2. Description of Related Art
Oil and gas are produced from wells drilled from the earth surface into a hydrocarbon “payzone.” Once a well is drilled, it essentially is a hole in the earth extending from the earth surface downward several hundred or thousand feet into or adjacent a hydrocarbon payzone. The thus drilled hole generally is not very stable because, among other things, its earthen walls are highly subject to erosion or shifting over time, whether due to the flow of hydrocarbons to the surface, or other natural causes such as water erosion from rain or flooding. This is especially of concern considering many oil and gas wells stay online for several or tens of years, or longer.
To impart stability to a drilled well, it is conventional to encase the well bore with a casing material, typically made from steel. The steel well casing essentially is a cylindrical-walled pipe having an OD somewhat smaller than the ID of the well bore drilled from the earth surface. The well casing is placed down in the well bore, typically in discrete sections which are secured or otherwise joined together as is known in the art. Once the well casing is in place centrally within the earthen well bore, it is conventional to fill in the thus-defined annular space between the well casing and the well bore with cement.

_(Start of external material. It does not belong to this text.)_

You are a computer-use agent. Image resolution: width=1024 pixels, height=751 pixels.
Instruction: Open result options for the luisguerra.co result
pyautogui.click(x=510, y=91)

The resulting construction is an oil or gas well consisting of a cement-encased steel pipe extending from the earth surface down into a hydrocarbon payzone from which hydrocarbons (oil and/or gas) can be extracted and delivered to the surface via conventional techniques. This steel pipe, also called the well casing, defines an inner bore or passageway for the delivery of hydrocarbons to the surface. The described construction has proven useful for decades to produce oil or gas from hydrocarbon payzones located at, or which empty into, the base (bottom end) of the well casing. However, once these payzones dry up, either the well must be abandoned or it must be treated in order to make it productive and profitable once again.

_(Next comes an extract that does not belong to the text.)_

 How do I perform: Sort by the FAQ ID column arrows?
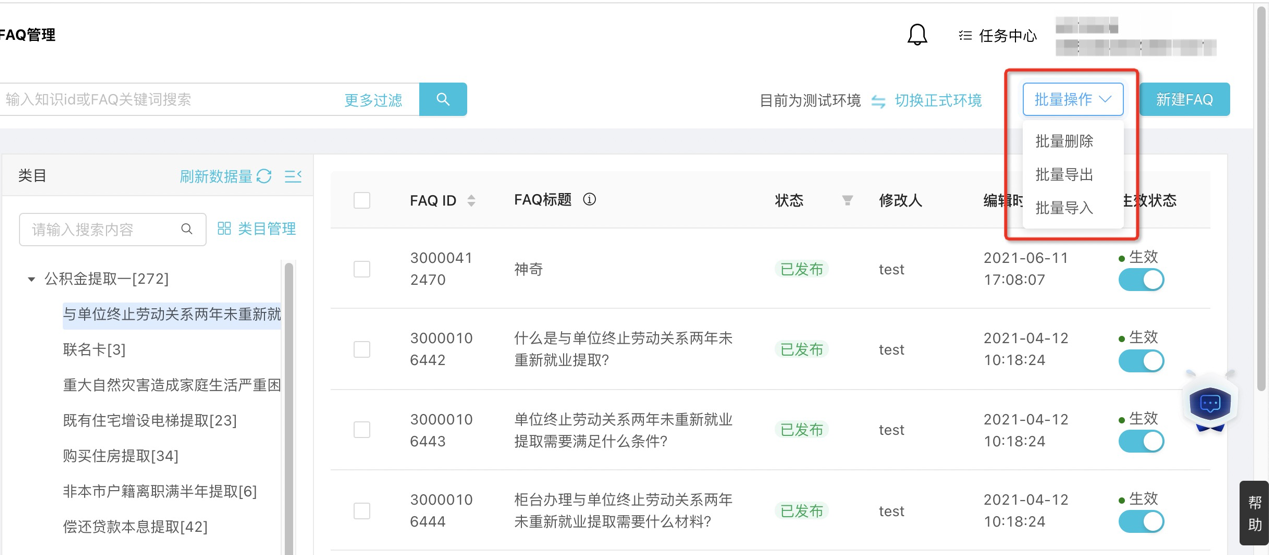(x=472, y=201)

There are several conventional treatment techniques for revitalizing an otherwise unproductive well. Two of the most common are referred to as acidizing and fracturizing. Both of these techniques are designed to increase the adjacent formation's porosity by producing channels in the formation allowing hydrocarbons to flow more easily into the perforated well bore, thereby increasing the well's production and its value. However, the success of these operations is highly speculative and both are very expensive and require dedicated heavy equipment and a large crew.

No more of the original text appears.